TASK INPUT:
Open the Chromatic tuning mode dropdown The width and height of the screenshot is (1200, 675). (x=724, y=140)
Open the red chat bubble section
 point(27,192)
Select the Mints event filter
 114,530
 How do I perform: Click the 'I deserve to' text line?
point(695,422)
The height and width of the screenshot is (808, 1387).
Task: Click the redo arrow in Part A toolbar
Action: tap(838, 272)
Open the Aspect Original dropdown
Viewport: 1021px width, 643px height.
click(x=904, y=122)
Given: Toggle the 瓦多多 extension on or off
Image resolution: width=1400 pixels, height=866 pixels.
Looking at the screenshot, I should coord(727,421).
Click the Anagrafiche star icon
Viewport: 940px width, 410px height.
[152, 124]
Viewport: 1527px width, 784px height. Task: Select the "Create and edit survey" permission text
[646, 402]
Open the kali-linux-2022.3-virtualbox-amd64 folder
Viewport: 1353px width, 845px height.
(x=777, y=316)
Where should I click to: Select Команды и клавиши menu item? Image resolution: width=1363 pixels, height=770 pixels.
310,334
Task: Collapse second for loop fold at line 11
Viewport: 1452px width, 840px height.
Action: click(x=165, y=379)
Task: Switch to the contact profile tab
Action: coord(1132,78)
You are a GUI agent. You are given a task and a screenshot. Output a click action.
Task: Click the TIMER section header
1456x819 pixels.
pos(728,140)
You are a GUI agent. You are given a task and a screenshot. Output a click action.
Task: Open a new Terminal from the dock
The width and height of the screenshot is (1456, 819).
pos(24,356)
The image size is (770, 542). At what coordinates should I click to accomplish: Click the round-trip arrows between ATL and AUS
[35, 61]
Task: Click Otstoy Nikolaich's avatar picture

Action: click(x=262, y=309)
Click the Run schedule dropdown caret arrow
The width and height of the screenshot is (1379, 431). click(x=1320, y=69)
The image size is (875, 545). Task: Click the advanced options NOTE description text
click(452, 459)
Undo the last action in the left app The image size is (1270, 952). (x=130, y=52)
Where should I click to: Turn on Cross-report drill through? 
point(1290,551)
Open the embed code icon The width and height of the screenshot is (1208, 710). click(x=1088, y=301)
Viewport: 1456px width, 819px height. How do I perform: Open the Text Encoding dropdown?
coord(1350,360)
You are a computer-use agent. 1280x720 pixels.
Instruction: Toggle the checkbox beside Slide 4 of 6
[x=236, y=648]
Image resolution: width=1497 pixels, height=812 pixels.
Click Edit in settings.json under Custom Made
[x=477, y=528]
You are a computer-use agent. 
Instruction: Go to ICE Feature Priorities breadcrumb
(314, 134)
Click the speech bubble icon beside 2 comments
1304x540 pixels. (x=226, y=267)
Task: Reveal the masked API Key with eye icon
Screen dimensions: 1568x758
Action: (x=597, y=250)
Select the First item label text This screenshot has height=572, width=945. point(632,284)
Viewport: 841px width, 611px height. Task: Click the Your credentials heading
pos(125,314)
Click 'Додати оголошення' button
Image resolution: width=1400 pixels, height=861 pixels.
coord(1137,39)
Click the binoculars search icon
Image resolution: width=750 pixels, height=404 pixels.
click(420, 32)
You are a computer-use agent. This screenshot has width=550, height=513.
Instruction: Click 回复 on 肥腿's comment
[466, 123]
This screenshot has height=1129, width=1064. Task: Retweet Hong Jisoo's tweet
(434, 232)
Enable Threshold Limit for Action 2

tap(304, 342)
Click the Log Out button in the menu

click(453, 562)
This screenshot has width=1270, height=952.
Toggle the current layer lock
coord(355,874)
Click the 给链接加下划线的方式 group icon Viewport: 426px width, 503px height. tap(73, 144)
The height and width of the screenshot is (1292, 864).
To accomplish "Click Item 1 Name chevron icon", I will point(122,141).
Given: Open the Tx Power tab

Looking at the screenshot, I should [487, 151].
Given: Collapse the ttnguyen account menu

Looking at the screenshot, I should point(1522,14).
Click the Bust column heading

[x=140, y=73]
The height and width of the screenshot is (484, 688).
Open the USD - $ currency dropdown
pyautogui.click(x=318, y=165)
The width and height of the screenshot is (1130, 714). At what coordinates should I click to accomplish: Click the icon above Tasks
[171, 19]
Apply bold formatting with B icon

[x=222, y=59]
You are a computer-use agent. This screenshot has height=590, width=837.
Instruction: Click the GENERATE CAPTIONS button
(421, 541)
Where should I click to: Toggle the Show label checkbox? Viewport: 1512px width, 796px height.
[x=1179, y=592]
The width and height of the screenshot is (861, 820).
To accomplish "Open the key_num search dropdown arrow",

WHAT TO DO: List each line of the material above that contains the word "icon".

EXERCISE RESULT:
Click the Anagrafiche star icon
Open the embed code icon The width and height of the screenshot is (1208, 710). click(x=1088, y=301)
Click the speech bubble icon beside 2 comments
Task: Reveal the masked API Key with eye icon
Click the binoculars search icon
Click the 给链接加下划线的方式 group icon Viewport: 426px width, 503px height. tap(73, 144)
To accomplish "Click Item 1 Name chevron icon", I will point(122,141).
The width and height of the screenshot is (1130, 714). At what coordinates should I click to accomplish: Click the icon above Tasks
Apply bold formatting with B icon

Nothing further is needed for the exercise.